(Stored data)
════════════════

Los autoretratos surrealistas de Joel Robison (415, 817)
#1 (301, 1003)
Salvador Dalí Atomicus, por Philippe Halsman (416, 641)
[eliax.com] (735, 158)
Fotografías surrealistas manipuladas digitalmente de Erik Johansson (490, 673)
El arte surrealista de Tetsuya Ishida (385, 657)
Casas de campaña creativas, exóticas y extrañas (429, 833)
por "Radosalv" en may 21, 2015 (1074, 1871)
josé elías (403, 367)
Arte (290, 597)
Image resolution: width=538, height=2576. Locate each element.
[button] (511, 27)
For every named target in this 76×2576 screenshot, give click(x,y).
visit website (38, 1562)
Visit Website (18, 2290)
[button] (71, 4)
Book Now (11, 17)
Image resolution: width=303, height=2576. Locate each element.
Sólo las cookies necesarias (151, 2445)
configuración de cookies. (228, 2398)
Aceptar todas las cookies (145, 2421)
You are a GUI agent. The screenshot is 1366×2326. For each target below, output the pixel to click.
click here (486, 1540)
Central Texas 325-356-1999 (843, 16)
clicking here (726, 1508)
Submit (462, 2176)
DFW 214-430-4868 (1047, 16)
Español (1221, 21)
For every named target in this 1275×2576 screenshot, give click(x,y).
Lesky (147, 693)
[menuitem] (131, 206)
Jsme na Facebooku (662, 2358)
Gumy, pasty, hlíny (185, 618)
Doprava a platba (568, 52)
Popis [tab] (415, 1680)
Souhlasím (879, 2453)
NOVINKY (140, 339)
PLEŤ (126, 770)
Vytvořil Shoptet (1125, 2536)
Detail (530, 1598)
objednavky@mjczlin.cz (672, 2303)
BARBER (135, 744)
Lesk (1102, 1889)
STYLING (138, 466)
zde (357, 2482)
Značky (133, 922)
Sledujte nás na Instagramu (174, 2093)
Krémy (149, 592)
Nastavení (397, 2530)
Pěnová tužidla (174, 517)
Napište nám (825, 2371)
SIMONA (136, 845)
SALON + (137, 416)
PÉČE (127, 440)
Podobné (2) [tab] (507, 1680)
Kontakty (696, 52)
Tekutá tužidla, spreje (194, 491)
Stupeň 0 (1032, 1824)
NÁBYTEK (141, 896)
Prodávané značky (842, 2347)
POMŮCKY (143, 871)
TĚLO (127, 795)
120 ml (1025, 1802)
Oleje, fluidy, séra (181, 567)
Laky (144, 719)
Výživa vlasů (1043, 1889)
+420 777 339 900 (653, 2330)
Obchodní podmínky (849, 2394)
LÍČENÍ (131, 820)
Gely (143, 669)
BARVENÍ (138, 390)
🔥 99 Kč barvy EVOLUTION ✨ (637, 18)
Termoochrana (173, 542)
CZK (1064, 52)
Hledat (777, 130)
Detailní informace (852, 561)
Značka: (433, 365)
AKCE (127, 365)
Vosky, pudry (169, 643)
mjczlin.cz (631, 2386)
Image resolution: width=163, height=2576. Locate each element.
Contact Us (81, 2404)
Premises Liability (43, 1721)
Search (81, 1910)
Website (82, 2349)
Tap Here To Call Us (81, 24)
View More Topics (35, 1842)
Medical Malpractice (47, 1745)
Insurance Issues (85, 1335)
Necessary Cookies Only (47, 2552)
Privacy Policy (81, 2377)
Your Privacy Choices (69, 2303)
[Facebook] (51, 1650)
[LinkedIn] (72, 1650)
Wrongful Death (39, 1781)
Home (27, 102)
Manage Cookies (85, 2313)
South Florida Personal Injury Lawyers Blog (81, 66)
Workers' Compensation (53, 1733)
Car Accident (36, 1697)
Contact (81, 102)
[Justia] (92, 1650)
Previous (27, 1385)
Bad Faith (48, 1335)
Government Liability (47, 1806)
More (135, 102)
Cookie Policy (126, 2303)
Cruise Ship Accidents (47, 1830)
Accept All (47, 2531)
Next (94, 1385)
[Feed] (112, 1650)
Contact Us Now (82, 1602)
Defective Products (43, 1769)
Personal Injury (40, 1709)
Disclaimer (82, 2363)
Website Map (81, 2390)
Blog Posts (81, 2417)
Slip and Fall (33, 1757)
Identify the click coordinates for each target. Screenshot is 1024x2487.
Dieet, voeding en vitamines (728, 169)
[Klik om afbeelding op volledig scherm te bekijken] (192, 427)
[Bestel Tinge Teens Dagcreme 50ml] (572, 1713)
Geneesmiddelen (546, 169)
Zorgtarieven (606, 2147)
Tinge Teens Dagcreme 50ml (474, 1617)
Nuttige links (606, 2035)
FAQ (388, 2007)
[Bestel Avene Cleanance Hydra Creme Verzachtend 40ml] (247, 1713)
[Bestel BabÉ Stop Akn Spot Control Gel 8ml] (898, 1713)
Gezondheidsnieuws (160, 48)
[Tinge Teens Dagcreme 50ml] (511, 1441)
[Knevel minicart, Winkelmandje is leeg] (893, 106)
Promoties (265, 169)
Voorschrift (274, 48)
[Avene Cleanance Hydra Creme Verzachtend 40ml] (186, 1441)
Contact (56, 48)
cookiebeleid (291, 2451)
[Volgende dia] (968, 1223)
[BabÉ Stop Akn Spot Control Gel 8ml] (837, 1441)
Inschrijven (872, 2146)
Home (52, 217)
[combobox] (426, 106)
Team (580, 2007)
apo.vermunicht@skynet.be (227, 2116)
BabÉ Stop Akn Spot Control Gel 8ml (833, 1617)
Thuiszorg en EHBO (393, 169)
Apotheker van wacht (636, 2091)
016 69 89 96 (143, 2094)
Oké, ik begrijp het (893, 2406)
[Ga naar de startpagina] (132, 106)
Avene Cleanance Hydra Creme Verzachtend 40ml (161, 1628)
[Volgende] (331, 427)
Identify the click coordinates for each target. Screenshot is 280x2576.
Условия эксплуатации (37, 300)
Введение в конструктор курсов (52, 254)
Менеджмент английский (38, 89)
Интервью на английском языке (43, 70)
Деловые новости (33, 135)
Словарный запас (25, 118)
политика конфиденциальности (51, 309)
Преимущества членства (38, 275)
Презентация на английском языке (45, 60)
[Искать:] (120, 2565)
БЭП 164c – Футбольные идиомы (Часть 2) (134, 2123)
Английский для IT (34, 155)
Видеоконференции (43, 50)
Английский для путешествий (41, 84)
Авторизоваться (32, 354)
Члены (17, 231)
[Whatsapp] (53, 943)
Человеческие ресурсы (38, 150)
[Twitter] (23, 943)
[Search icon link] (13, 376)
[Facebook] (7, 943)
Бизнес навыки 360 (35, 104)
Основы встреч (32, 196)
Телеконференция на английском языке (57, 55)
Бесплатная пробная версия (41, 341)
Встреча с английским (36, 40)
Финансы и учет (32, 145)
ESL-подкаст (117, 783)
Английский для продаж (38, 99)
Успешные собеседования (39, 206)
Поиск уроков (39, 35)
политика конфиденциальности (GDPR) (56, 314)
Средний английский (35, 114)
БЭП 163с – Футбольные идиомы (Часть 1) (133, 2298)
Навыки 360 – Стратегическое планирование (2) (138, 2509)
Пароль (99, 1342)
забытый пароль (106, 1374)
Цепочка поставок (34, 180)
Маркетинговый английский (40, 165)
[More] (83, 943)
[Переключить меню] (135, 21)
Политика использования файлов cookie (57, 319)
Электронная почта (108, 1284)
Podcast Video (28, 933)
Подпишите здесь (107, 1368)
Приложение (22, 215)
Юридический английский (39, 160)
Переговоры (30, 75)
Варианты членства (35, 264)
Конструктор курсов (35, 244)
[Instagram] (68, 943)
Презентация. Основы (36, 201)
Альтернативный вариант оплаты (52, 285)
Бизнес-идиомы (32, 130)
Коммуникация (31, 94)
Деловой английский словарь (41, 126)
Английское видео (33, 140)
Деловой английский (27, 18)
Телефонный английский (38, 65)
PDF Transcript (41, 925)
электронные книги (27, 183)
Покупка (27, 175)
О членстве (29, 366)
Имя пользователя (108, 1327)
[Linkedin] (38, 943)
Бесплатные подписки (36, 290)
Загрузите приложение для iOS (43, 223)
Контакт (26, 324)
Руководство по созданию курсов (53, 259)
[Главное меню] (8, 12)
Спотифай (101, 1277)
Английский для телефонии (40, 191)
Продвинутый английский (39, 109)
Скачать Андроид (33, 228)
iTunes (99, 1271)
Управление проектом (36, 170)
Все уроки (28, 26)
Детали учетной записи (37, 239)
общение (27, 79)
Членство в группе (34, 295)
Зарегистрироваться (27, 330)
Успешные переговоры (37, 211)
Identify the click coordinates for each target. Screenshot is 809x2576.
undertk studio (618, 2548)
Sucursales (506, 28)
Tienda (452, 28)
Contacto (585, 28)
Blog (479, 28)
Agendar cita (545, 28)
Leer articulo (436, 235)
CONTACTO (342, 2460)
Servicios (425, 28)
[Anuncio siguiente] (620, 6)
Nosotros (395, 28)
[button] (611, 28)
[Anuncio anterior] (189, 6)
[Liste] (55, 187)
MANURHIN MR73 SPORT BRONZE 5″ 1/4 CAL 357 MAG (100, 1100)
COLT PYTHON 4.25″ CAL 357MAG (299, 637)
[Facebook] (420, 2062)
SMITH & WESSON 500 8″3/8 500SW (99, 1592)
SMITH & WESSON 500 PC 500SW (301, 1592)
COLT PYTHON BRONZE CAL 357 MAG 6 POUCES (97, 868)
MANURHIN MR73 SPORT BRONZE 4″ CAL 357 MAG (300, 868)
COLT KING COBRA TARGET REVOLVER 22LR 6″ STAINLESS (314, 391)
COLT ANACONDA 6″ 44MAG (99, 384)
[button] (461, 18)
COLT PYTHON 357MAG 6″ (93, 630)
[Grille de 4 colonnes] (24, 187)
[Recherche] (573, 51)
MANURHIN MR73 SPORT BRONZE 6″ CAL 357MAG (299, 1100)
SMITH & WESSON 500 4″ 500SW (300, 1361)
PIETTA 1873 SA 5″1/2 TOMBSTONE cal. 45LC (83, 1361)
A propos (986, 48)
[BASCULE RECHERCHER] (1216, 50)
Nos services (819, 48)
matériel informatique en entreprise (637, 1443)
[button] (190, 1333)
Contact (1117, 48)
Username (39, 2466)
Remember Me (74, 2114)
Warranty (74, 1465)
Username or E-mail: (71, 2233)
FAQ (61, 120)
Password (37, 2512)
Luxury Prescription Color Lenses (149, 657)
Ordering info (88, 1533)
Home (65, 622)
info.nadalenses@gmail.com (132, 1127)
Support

════════════════

## TO DO
Restate word for word the entries above, starting at the line with "Your Privacy Choices (69, 2303)" and ending at the line with "БЭП 164c – Футбольные", inclusive, and no others.

## RESPONSE BELOW
Your Privacy Choices (69, 2303)
[Facebook] (51, 1650)
[LinkedIn] (72, 1650)
Wrongful Death (39, 1781)
Home (27, 102)
Manage Cookies (85, 2313)
South Florida Personal Injury Lawyers Blog (81, 66)
Workers' Compensation (53, 1733)
Car Accident (36, 1697)
Contact (81, 102)
[Justia] (92, 1650)
Previous (27, 1385)
Bad Faith (48, 1335)
Government Liability (47, 1806)
More (135, 102)
Cookie Policy (126, 2303)
Cruise Ship Accidents (47, 1830)
Accept All (47, 2531)
Next (94, 1385)
[Feed] (112, 1650)
Contact Us Now (82, 1602)
Defective Products (43, 1769)
Personal Injury (40, 1709)
Disclaimer (82, 2363)
Website Map (81, 2390)
Blog Posts (81, 2417)
Slip and Fall (33, 1757)
Identify the click coordinates for each target. Screenshot is 1024x2487.
Dieet, voeding en vitamines (728, 169)
[Klik om afbeelding op volledig scherm te bekijken] (192, 427)
[Bestel Tinge Teens Dagcreme 50ml] (572, 1713)
Geneesmiddelen (546, 169)
Zorgtarieven (606, 2147)
Tinge Teens Dagcreme 50ml (474, 1617)
Nuttige links (606, 2035)
FAQ (388, 2007)
[Bestel Avene Cleanance Hydra Creme Verzachtend 40ml] (247, 1713)
[Bestel BabÉ Stop Akn Spot Control Gel 8ml] (898, 1713)
Gezondheidsnieuws (160, 48)
[Tinge Teens Dagcreme 50ml] (511, 1441)
[Knevel minicart, Winkelmandje is leeg] (893, 106)
Promoties (265, 169)
Voorschrift (274, 48)
[Avene Cleanance Hydra Creme Verzachtend 40ml] (186, 1441)
Contact (56, 48)
cookiebeleid (291, 2451)
[Volgende dia] (968, 1223)
[BabÉ Stop Akn Spot Control Gel 8ml] (837, 1441)
Inschrijven (872, 2146)
Home (52, 217)
[combobox] (426, 106)
Team (580, 2007)
apo.vermunicht@skynet.be (227, 2116)
BabÉ Stop Akn Spot Control Gel 8ml (833, 1617)
Thuiszorg en EHBO (393, 169)
Apotheker van wacht (636, 2091)
016 69 89 96 (143, 2094)
Oké, ik begrijp het (893, 2406)
[Ga naar de startpagina] (132, 106)
Avene Cleanance Hydra Creme Verzachtend 40ml (161, 1628)
[Volgende] (331, 427)
Identify the click coordinates for each target. Screenshot is 280x2576.
Условия эксплуатации (37, 300)
Введение в конструктор курсов (52, 254)
Менеджмент английский (38, 89)
Интервью на английском языке (43, 70)
Деловые новости (33, 135)
Словарный запас (25, 118)
политика конфиденциальности (51, 309)
Преимущества членства (38, 275)
Презентация на английском языке (45, 60)
[Искать:] (120, 2565)
БЭП 164c – Футбольные идиомы (Часть 2) (134, 2123)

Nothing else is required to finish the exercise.